MEXICO: Tamaulipas state officials said that sixteen migrants had tested positive for the coronavirus. Fourteen of the migrants were staying at a shelter in the border town of Nuevo Laredo, where a man who later tested positive arrived after his deportation from Houston, Texas. Individuals in the group originally traveled from elsewhere in Mexico, Guatemala, Honduras, Cuba, and Cameroon. Thousands of migrants are waiting in Tamaulipas for their hearings in U.S. immigration court. Migrants detained in Mexico whose lives are threatened by the coronavirus may be released after a district court in Mexico City ordered the Mexican government to give them temporary status. The ruling from Friday also directs officials to improve access to health care, hygiene, and communication with loved ones for those remaining in detention.
MEXICO: AMLO asked drug cartels to stop giving aid yesterday, as organized crime groups around the country try to win over communities with supplies like food and toilet paper. The daughter of jailed drug lord Joaquin Guzmán, Alejandra Guzmán, posted a Facebook video of herself and other women putting together “Chapo” packages to hand out to Mexicans. Los Viagras, another group, has reportedly been asking businesses for donations to help distribute aid. These groups can provide protection when the state does not, but can also subject communities to extortion and violence. While the coronavirus lockdown has impacted cartels economically, they may be taking an opportunity to gather local support.

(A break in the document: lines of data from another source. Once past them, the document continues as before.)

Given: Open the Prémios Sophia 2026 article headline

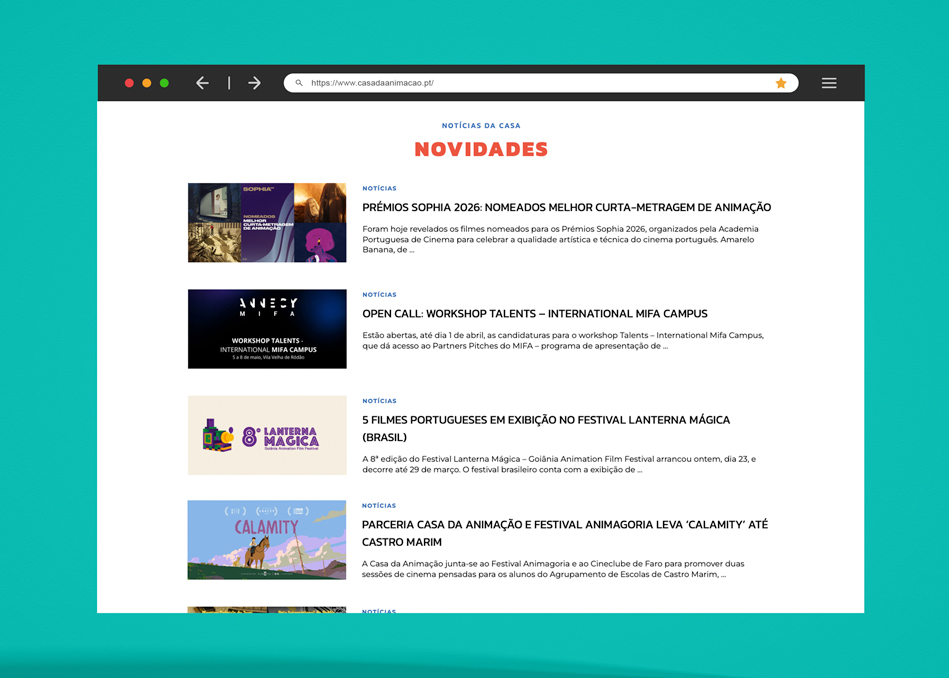Looking at the screenshot, I should (566, 207).
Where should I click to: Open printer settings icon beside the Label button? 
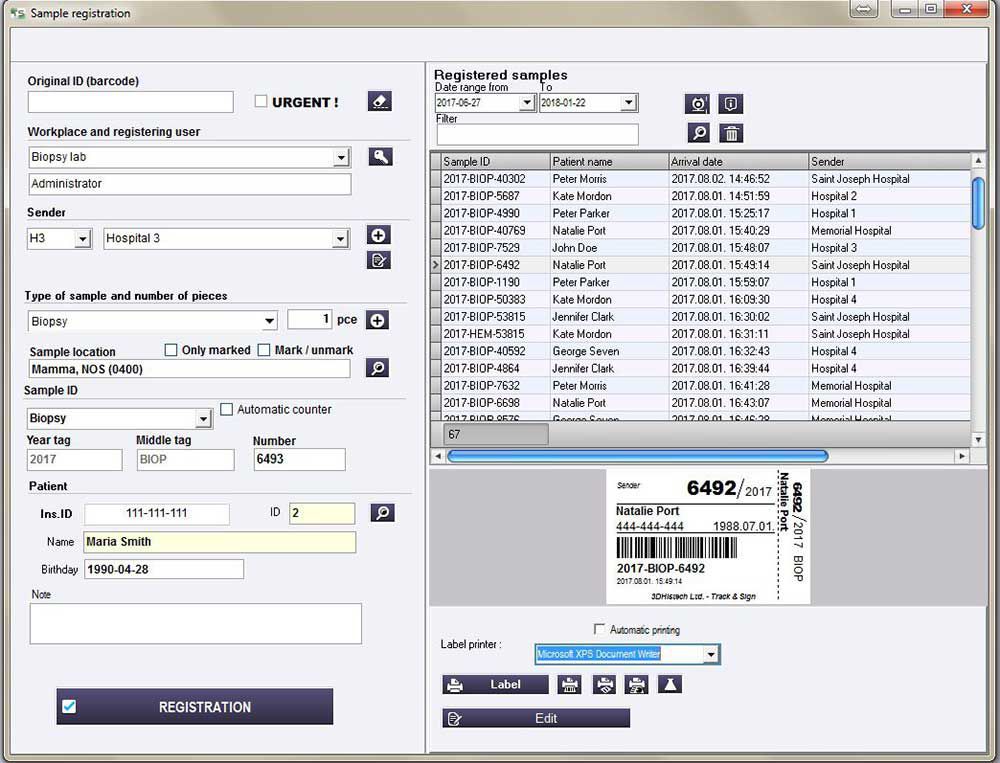click(570, 684)
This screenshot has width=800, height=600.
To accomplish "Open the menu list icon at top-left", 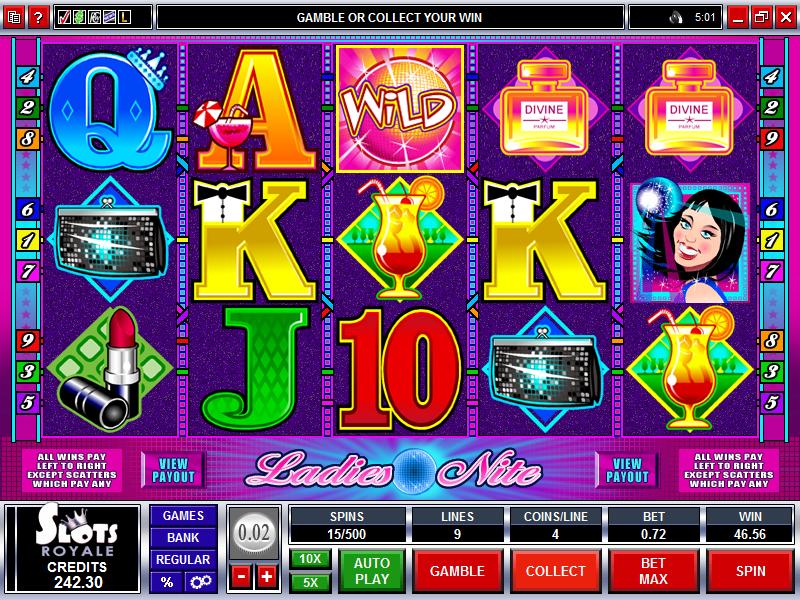I will click(14, 18).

UNITED STATES: The Pentagon plans to ask Mexico to reopen factories that supply materials for U.S. weapons manufacturers. Companies have outsourced manufacturing south of the border in recent years, seeking lower labor costs and duty-free trade. The pandemic has slowed weapons manufacturing but not stopped it altogether; factories remained open with exceptions in Pennsylvania and Washington. While some factories in Mexico have closed, workers and families linked to Northern Mexico’s manufacturing industry have protested that companies put their employees at risk.